El Pirata cayó 2-1 en Rosario y quedó a un paso de la final. El equipo cordobés no logró repetir sus mejores actuaciones y fue superado por el Bicho.
La ilusión de Belgrano de alcanzar la final de la Copa Argentina se rompió este jueves en Rosario. El equipo de Juan Cruz Real perdió 2-1 ante Argentinos Juniors y se despidió del certamen en una noche donde nunca logró imponer su juego ni mostrar la intensidad que lo caracterizó en las rondas anteriores.
El conjunto cordobés careció de control de pelota, sus hombres clave no aparecieron y se vio superado por un rival que manejó los tiempos y los espacios con claridad. Argentinos fue más durante gran parte del encuentro y se llevó con justicia el pasaje a la final.
Belgrano, que había entusiasmado a su gente con los triunfos frente a Independiente y Newell’s, esta vez no encontró respuestas ni conexiones entre líneas. El sueño quedará postergado para otra oportunidad.
Golazo y ventaja efímera
El primer tiempo fue parejo y sin grandes situaciones hasta los 35 minutos, cuando “el Chino” Zapelli sorprendió con un potente remate de media distancia que se coló en el ángulo de Federico Romero, marcando el 1-0 parcial en la primera llegada clara del Pirata.
Antes del gol, el trámite había sido discreto: Argentinos dominó la posesión, pero sin profundidad, mientras que Belgrano corrió detrás de la pelota sin poder adueñarse del juego.
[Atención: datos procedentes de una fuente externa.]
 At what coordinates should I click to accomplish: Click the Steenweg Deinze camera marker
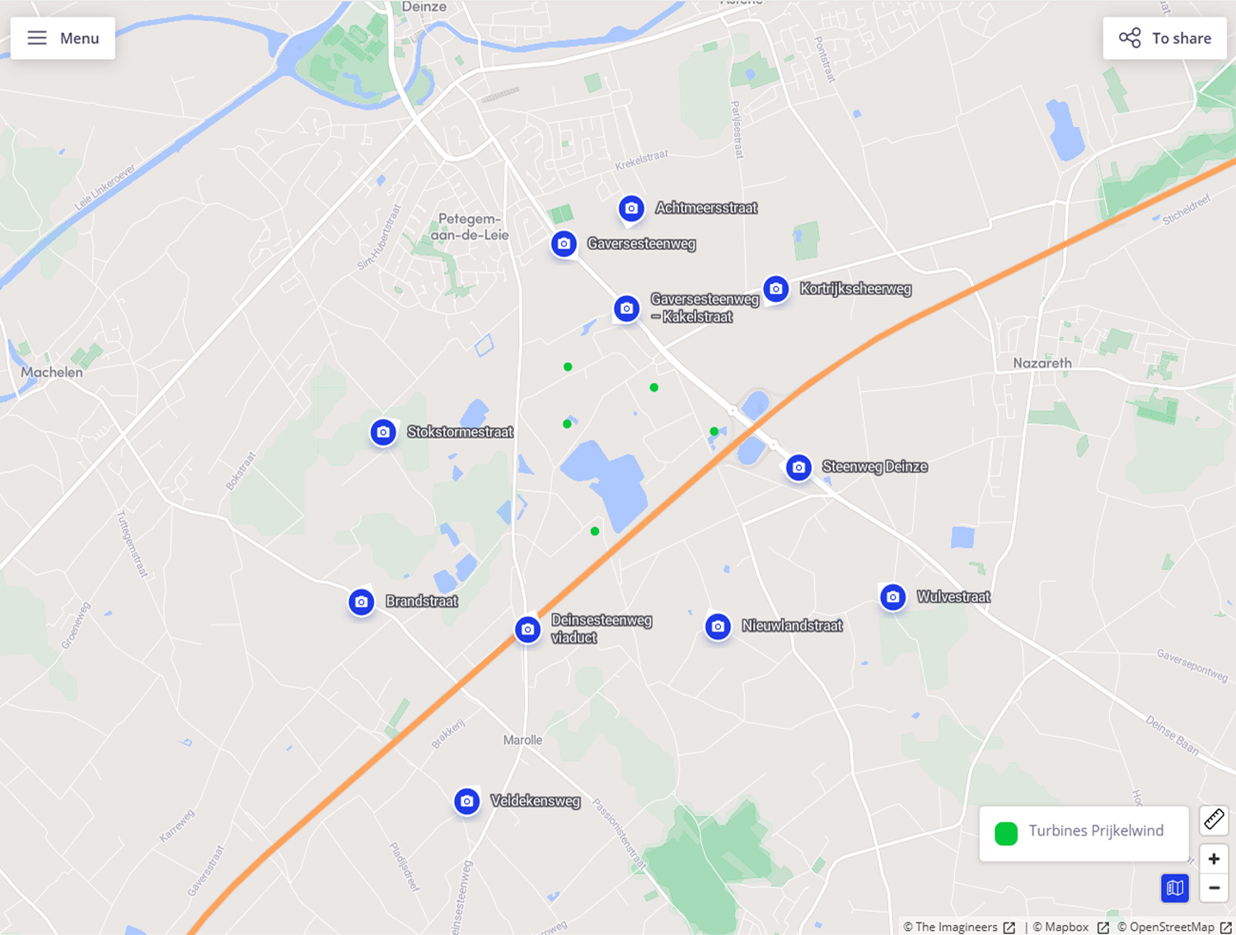tap(798, 467)
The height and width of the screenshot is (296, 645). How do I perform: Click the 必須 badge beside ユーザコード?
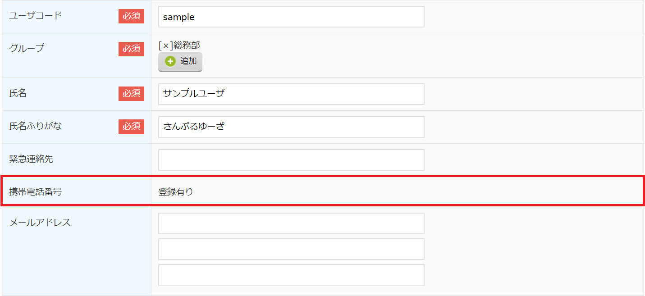(131, 16)
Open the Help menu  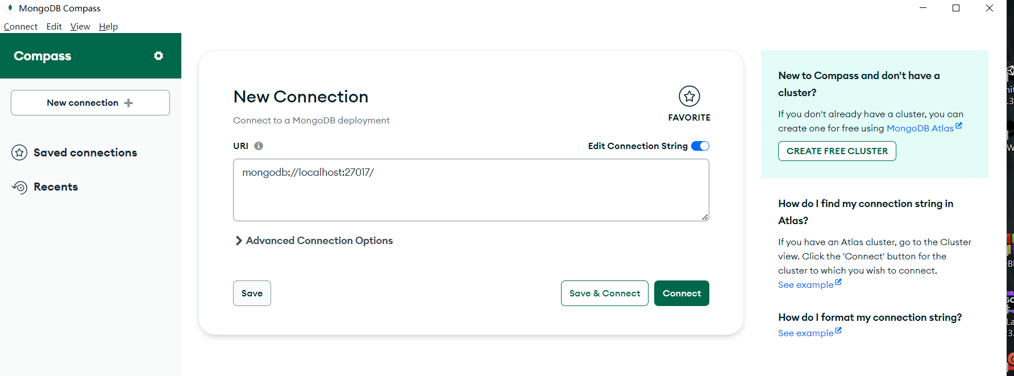(108, 26)
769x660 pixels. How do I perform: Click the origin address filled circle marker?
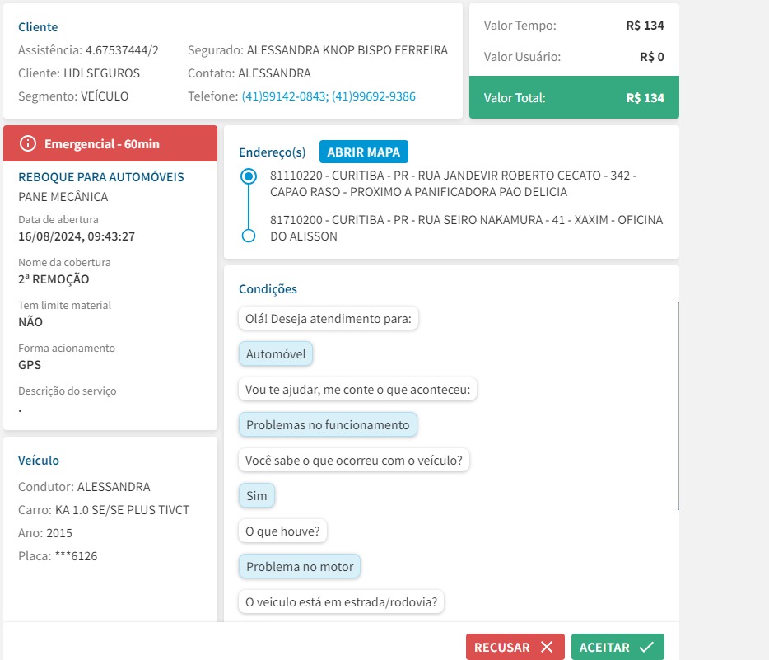tap(249, 176)
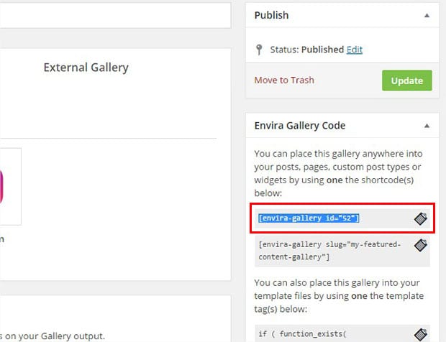Click the Status: Published label
446x342 pixels.
307,50
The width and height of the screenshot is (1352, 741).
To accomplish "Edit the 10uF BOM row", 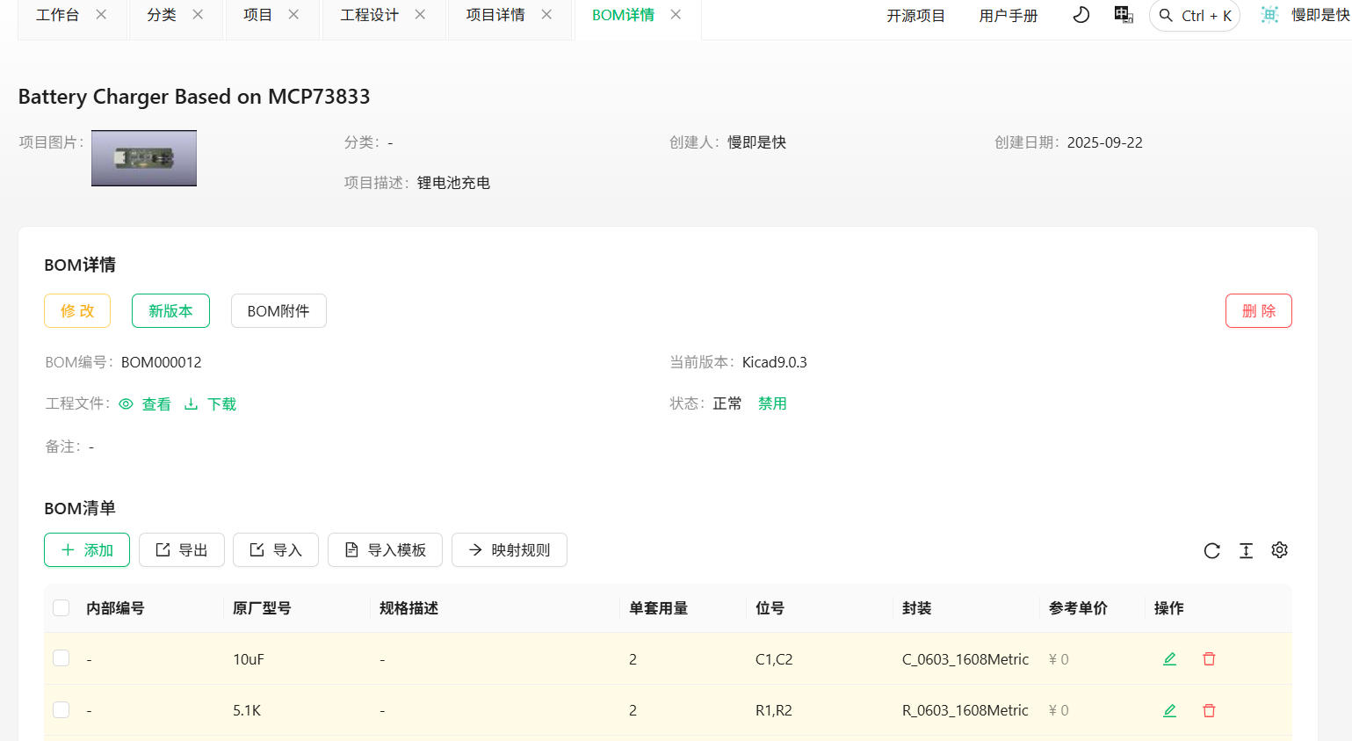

En la mitad de cancha, Fattori y López Muñoz le dieron circulación al Bicho, mientras que el Celeste mostró imprecisiones y poca conexión ofensiva.
Sobre el cierre, Lescano estuvo cerca de ampliar con un tiro que dio en el travesaño, pero el marcador no se movió. La “B” se fue al descanso con ventaja, aunque sin demasiado sustento futbolístico.
Reacción del Bicho y final sin respuesta
En el complemento, Argentinos salió decidido. Se adueñó del mediocampo, presionó alto y encontró el empate a los 13 minutos con un gol de López Muñoz, tras una buena jugada colectiva.
El Bicho mantuvo el dominio y generó nuevas chances, pero se topó con una atajada clave de Cardozo y con la falta de precisión en la definición. Belgrano, en cambio, nunca pudo reaccionar ni recuperar el control del partido.
La historia se terminó de torcer cuando Heredia cometió un penal infantil, sancionado por Yael Falcón Pérez, que Tomás Molina transformó en el 2-1 definitivo.
Desde entonces, Belgrano se mostró nervioso y sin ideas. Los cambios no alteraron el rumbo y el equipo prácticamente no volvió a inquietar a Romero. El cierre fue con impotencia y resignación: el Pirata se quedó sin final y con la sensación de haber perdido una oportunidad histórica.